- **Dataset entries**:
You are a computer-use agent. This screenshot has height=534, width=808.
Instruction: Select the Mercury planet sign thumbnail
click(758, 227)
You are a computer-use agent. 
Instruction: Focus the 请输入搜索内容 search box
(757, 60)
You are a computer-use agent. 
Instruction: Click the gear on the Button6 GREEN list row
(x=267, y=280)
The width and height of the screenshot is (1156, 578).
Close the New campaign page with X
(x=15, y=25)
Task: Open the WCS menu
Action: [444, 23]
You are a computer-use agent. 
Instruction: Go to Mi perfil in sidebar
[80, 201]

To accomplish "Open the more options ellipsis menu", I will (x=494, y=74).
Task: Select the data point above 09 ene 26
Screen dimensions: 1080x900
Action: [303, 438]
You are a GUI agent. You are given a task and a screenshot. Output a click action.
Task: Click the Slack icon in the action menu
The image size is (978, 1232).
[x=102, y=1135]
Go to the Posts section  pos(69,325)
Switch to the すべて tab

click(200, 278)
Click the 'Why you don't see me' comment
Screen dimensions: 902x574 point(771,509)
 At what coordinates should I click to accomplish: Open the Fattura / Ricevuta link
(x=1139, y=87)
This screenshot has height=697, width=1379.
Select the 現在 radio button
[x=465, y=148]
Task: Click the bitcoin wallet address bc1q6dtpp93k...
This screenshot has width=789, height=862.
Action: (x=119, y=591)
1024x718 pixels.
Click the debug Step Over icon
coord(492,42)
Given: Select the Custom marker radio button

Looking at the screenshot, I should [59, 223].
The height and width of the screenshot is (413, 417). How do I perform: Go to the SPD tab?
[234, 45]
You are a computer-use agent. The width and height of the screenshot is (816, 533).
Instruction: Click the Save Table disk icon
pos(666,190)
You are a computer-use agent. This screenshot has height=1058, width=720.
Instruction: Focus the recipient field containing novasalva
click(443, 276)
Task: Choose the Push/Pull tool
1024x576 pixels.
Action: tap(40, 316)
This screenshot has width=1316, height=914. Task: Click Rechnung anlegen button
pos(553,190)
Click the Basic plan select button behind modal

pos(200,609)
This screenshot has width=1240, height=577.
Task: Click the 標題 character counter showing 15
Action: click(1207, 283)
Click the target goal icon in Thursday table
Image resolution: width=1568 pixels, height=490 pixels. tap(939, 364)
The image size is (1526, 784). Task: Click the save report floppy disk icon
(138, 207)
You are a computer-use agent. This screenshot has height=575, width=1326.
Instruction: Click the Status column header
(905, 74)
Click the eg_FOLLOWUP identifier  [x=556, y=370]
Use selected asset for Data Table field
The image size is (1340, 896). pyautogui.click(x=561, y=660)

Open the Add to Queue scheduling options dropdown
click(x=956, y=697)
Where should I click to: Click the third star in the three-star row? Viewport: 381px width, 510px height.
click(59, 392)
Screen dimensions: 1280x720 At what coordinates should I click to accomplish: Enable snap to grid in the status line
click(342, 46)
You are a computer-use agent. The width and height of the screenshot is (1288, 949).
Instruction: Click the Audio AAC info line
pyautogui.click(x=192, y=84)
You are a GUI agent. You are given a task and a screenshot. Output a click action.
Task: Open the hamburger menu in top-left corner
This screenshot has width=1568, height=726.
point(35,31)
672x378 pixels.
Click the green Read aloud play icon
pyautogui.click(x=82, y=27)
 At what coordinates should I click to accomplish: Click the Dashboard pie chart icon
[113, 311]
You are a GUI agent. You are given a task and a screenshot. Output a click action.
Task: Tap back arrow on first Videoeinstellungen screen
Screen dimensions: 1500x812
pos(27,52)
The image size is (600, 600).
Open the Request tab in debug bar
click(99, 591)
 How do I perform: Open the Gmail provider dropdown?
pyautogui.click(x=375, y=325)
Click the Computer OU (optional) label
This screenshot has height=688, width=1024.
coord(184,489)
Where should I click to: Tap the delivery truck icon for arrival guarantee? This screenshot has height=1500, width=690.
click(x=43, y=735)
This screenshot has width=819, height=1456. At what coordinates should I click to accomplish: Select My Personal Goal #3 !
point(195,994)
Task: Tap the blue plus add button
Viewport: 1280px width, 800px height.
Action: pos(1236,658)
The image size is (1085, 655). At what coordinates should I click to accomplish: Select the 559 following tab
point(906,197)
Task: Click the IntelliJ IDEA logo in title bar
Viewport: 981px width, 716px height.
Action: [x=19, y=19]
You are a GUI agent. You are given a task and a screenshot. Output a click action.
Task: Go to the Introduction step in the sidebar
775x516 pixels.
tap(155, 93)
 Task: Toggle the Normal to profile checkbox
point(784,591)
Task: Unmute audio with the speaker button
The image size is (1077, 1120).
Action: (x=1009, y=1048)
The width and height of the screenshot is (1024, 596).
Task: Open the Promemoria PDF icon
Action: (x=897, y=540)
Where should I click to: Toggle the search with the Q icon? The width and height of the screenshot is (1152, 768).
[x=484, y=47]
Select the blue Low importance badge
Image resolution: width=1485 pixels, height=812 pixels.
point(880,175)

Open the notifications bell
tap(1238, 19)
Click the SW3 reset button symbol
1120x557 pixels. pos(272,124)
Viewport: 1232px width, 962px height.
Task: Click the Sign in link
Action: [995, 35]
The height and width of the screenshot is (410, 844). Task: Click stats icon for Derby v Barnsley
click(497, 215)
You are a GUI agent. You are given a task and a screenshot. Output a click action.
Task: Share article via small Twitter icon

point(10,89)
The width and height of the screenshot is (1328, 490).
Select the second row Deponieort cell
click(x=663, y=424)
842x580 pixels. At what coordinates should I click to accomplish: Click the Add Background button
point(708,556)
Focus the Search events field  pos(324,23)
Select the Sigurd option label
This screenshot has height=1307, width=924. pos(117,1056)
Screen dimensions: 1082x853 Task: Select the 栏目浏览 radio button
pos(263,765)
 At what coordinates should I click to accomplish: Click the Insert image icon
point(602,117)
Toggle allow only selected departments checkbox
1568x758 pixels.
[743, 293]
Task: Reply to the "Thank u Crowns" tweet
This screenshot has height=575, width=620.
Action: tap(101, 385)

- **Exercise requirements**: Looking at the entries above, can you reproduce exactly the lines from the one that holds "This screenshot has width=819, height=1456." through the one that holds "Task: Click the IntelliJ", and only those?

- **Solution**:
This screenshot has width=819, height=1456. At what coordinates should I click to accomplish: Select My Personal Goal #3 !
point(195,994)
Task: Tap the blue plus add button
Viewport: 1280px width, 800px height.
Action: pos(1236,658)
The image size is (1085, 655). At what coordinates should I click to accomplish: Select the 559 following tab
point(906,197)
Task: Click the IntelliJ IDEA logo in title bar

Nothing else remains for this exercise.